Created using Midjourney with the prompt, "A cinematic photo of a group of people gathered around a large, futuristic-looking computer terminal, their faces illuminated by the glow of the screen as they intently examine the data displayed."

LMSYS: The AI Evaluation Playground

If you’re curious about the latest in large language models (LLMs), LMSYS is where the action happens. This open platform, run by UC Berkeley’s Sky Lab, lets anyone test drive and compare AI models through blind evaluations.

So what exactly is LMSYS? Think of it as a virtual arena where AI models duke it out based on user preferences. The name? You can pronounce it “el-em-sis” or “lim-sis” – dealer’s choice.

Now, calling LMSYS a benchmark might be a stretch. While it offers valuable insights through blind testing, it’s not always representative of real-world applications. Users often engage in basic testing or casual experimentation, which doesn’t necessarily reflect how you’d want an AI to perform in practical scenarios.

Interestingly, speed sometimes trumps intelligence on LMSYS. Take GPT-4 Omni Mini, for instance. It’s quick and convenient, landing it the second spot on the leaderboard. But for serious tasks like writing or coding? You might want to look elsewhere.

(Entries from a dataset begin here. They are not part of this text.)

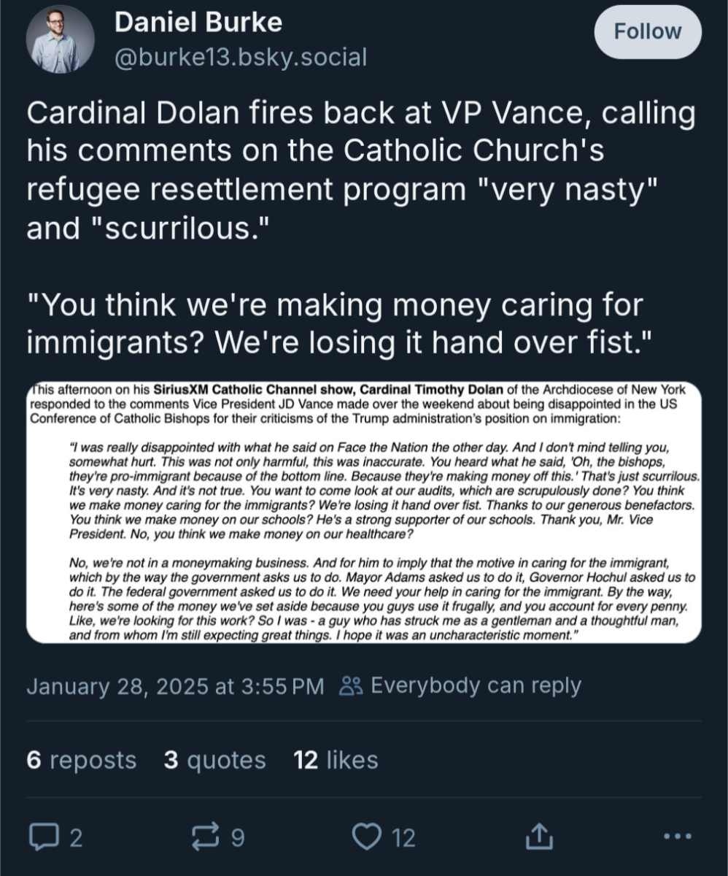
Task: Open Daniel Burke's profile avatar
Action: 61,39

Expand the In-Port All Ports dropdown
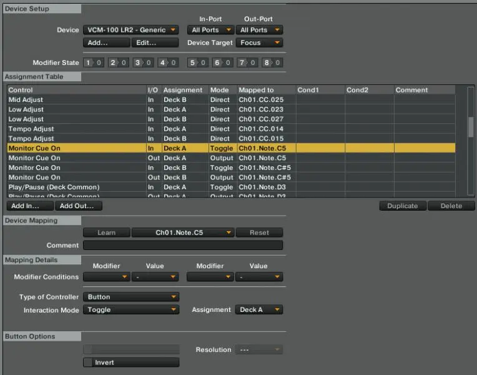tap(210, 30)
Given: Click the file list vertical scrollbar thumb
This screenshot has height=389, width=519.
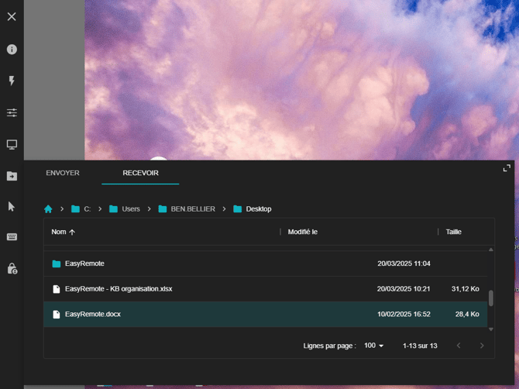Looking at the screenshot, I should click(491, 298).

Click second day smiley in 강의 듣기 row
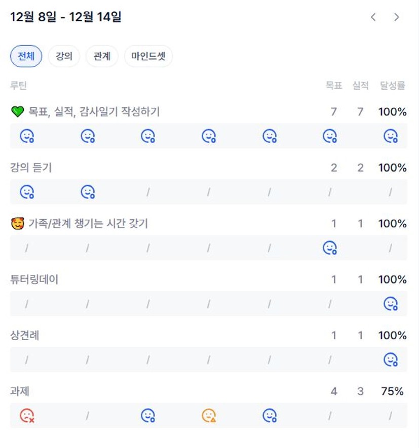[88, 192]
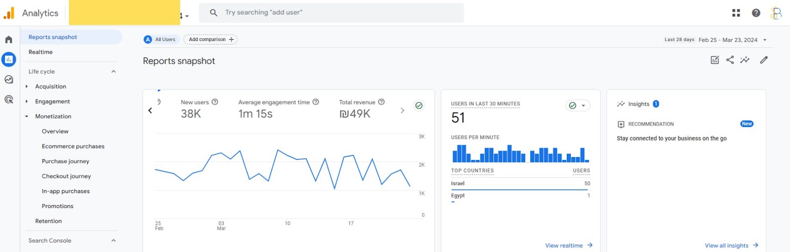Open the Help question mark icon
Screen dimensions: 790x252
click(756, 13)
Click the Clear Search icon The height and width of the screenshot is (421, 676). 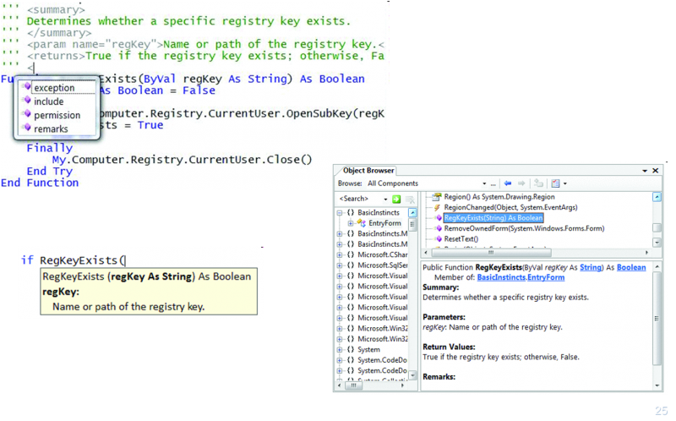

Despite its limitations, LMSYS still outshines some traditional benchmarks. Consider MMLU, which is often cited as a measure of model intelligence despite significant contamination issues. In comparison, LMSYS offers a more authentic evaluation experience.

But here’s where it gets really intriguing: LMSYS isn’t just a public playground. It’s also a testing ground for AI companies before they unveil their latest creations. OpenAI and Google have been known to pilot their models here under clever codenames.

For instance, before GPT-4 Omni’s official debut, it made stealth appearances as “gpt2-chatbot,” “im-a-good-gpt2-chatbot,” and “im-also-a-good-gpt2-chatbot.” This pre-release testing gives companies valuable insights into their AI’s performance.

For AI geeks (or “Generative AI Experts” if we’re being fancy), LMSYS is like a treasure hunt. We love scouring Reddit and running tests to uncover the true identities of mysterious new models. Just this morning, I spent time investigating “guava-chatbot” and “eureka-chatbot.” The consensus? “Guava-chatbot” might be Google’s anticipated CodeGemma 2, while “eureka-chatbot” could be a smaller version of Gemma 2.

LMSYS offers a unique window into the world of AI development. It’s where cutting-edge models are put through their paces, and where the public gets a say in shaping the future of AI. Whether you’re a casual observer or a dedicated AI sleuth, LMSYS provides an engaging platform to explore the capabilities of the latest language models.